Seems like I heard about udacity's rock scissor paper tournament too late. But anyway there is a rock scissor paper tournament ongoing on the net for python programmers at http://www.rpscontest.com
Everyone can try their luck there. Be warned though, the rsp bots over there are mean. Some use bayesian analysis, some neural nets, some markov chains, most use fancy meta strategies to decide which of their current strategies to choose...
answered 28 Aug '12, 22:05
To make it even funnier, it should be the ˜Rock, Paper, Scissor, Lizard, Spock" game! :)
answered 24 Aug '12, 00:31
Hey, great idea! Does anybody know any other competitions basing on this kind of format? Unfortunately, I didn't have enough free time to participate here but the whole idea of programming a bot for playing some game against the others is really exciting. So, do you happen to know something similar elsewhere (as I don't suppose this kind of competition will be held here again anytime soon)?
answered 27 Jul '12, 07:15
Dan Egnor's Iocaine Powder is one of the strongest Roshambo bots ever written:
The C source code is open sourced:
I've always wanted to understand better how it works, so this contest has motivated be to invest a few hours into a Python port:
However, there are one or more bugs in my port as I don't believe it is working properly (I don't really know C to begin with). It isn't regularly beating 'good ole rock'. I believe the port is extremely close, but I need one or more fresh set of eyes to find where I went wrong. I'd be grateful if someone could have a look and even submit a pull request to true it up. Thank you.
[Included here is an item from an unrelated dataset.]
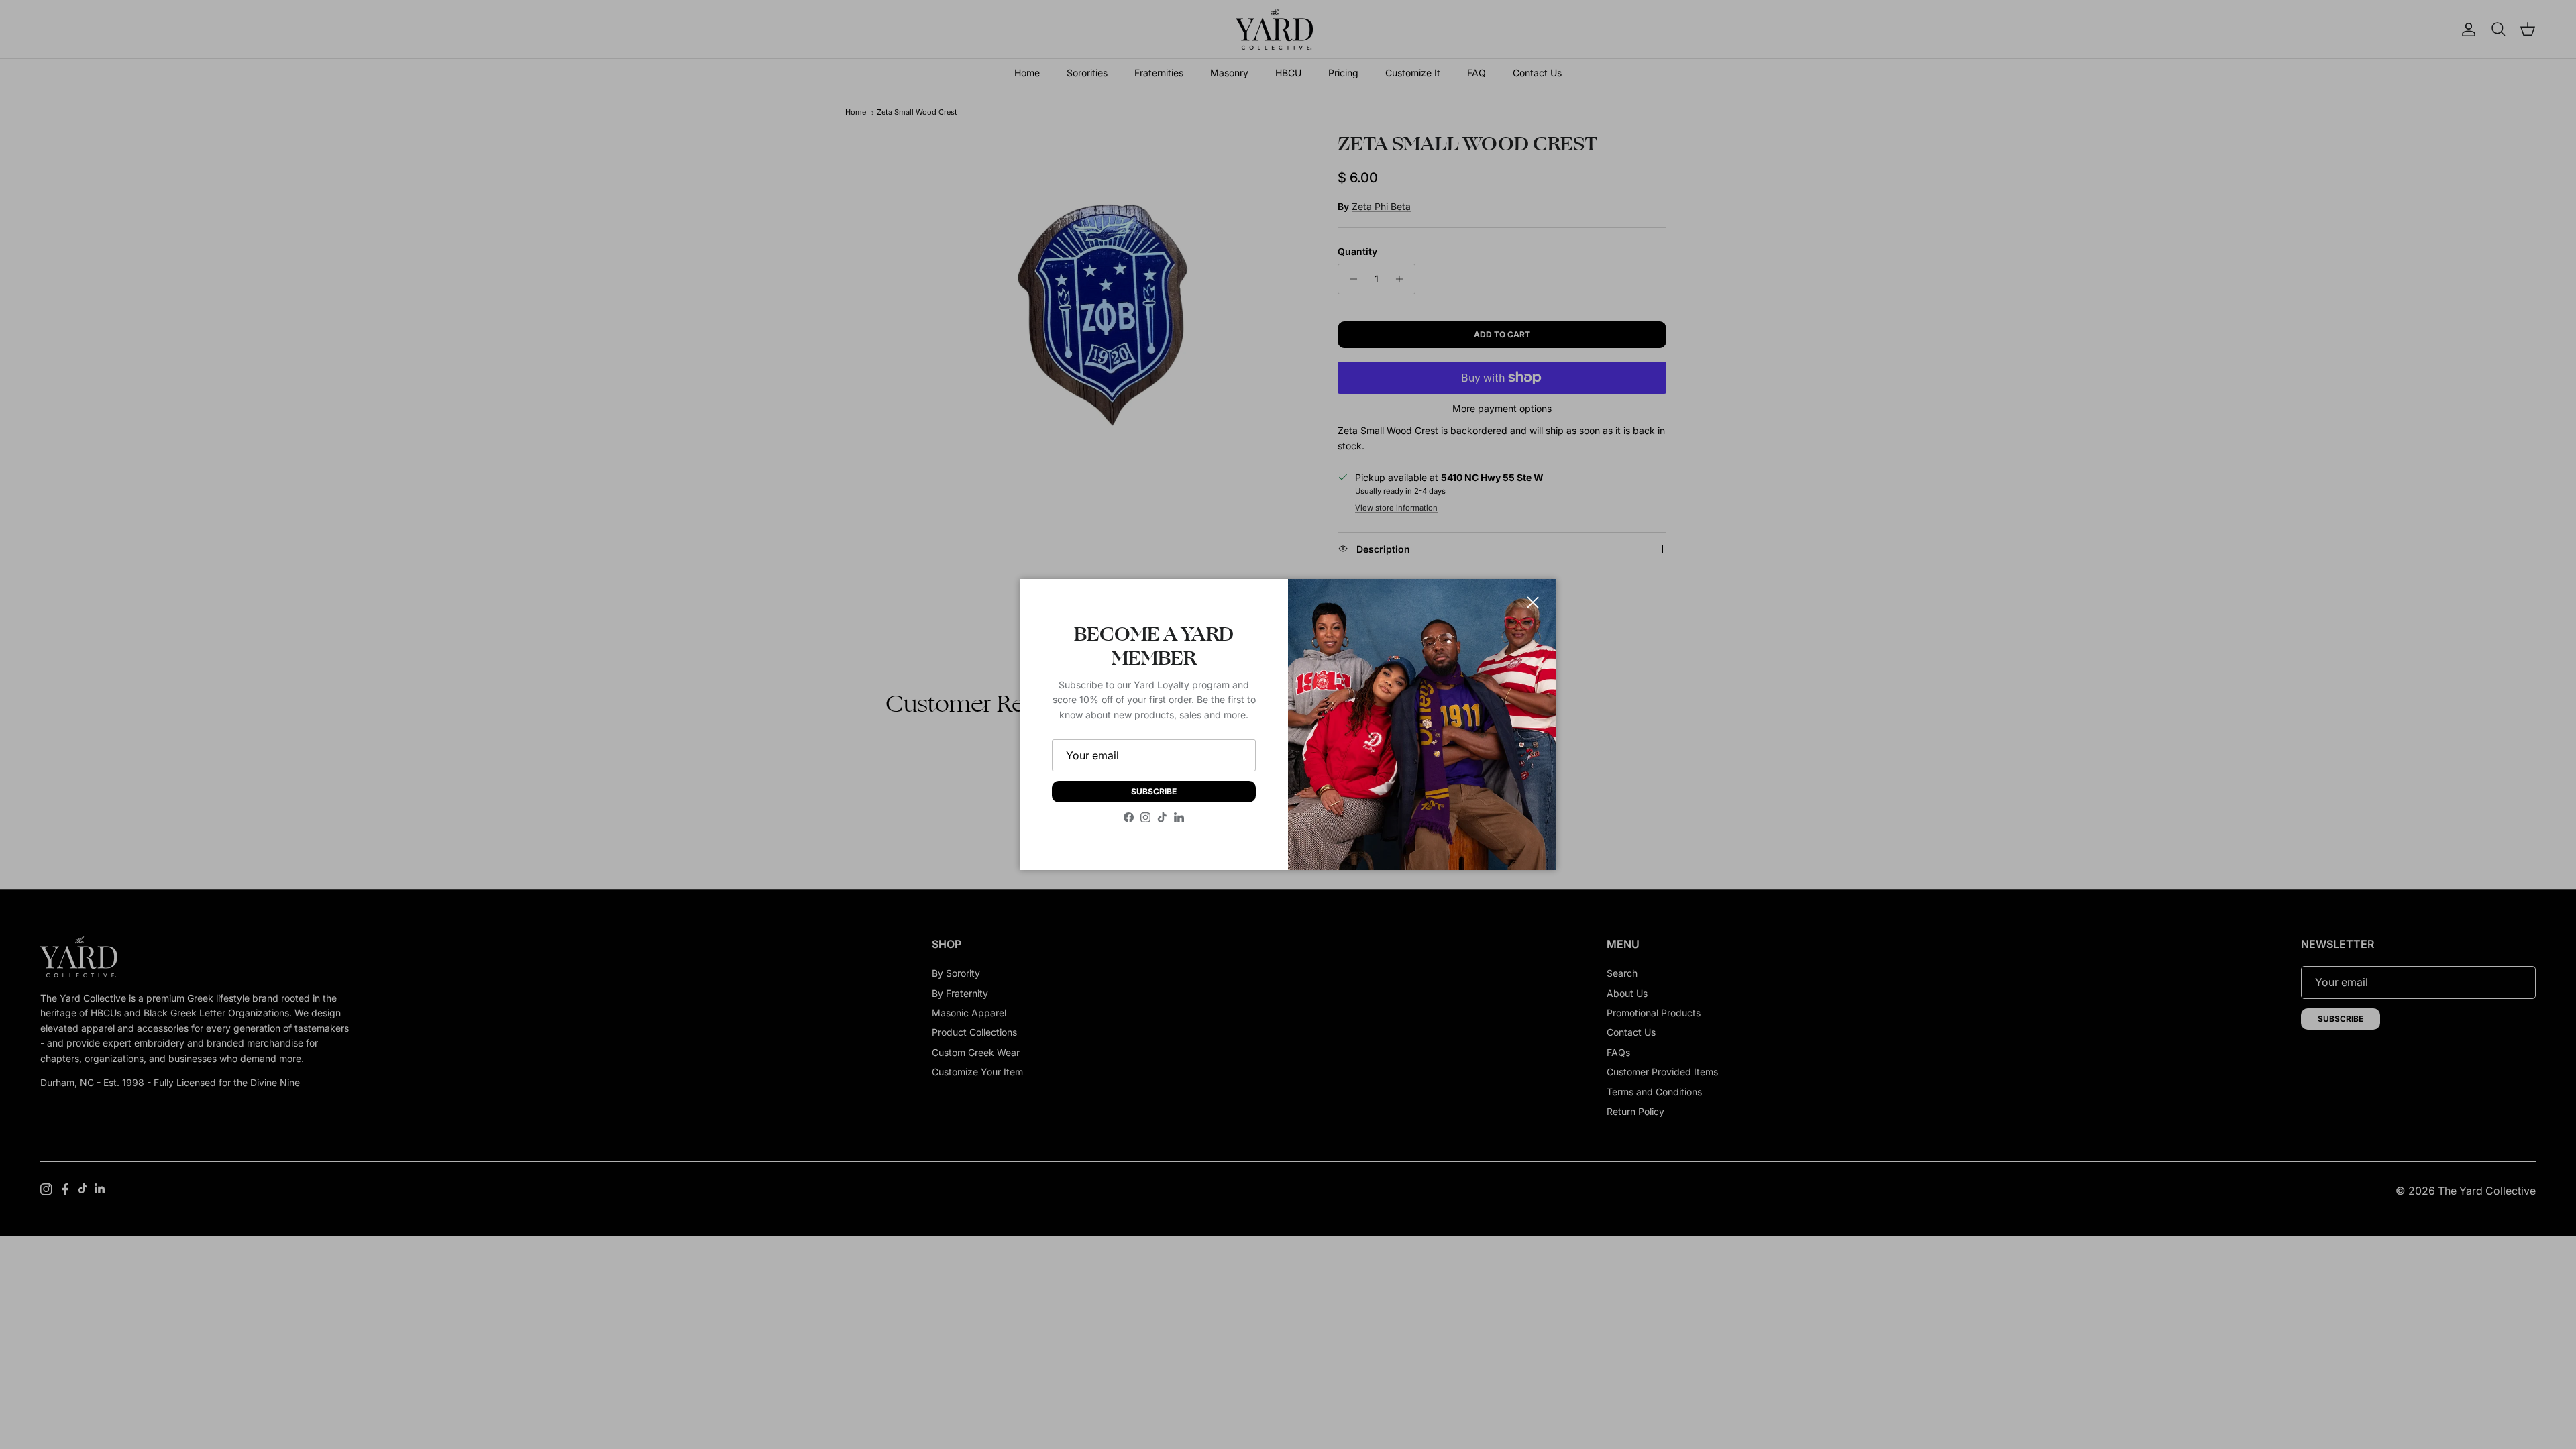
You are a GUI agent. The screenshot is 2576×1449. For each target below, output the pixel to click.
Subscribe (1154, 791)
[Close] (1533, 602)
answered 25 Jul '12, 23:29
6 minutes from 17:00, and still nothing ....
answered 28 Jul '12, 12:55
It seems like the tournament will be cancelled? There's no more update from officers.
Hello!!! Helloooo!!! Anybody here? J/k.
answered 28 Jul '12, 06:11
Tran Duc Hieu-1
I just had an evil thought. The match() function as shown lets us modify the parameters. I'm not sure right now how I could take advantage of that, and honest cross-my-heart I wouldn't actually do it anyway, but I'd rather not have to worry about the possibility.
So even though it would slow down match() a bit, it seems better to pass us tuples.
answered 21 Jul '12, 21:20
How many codes have been qualified to second round so far?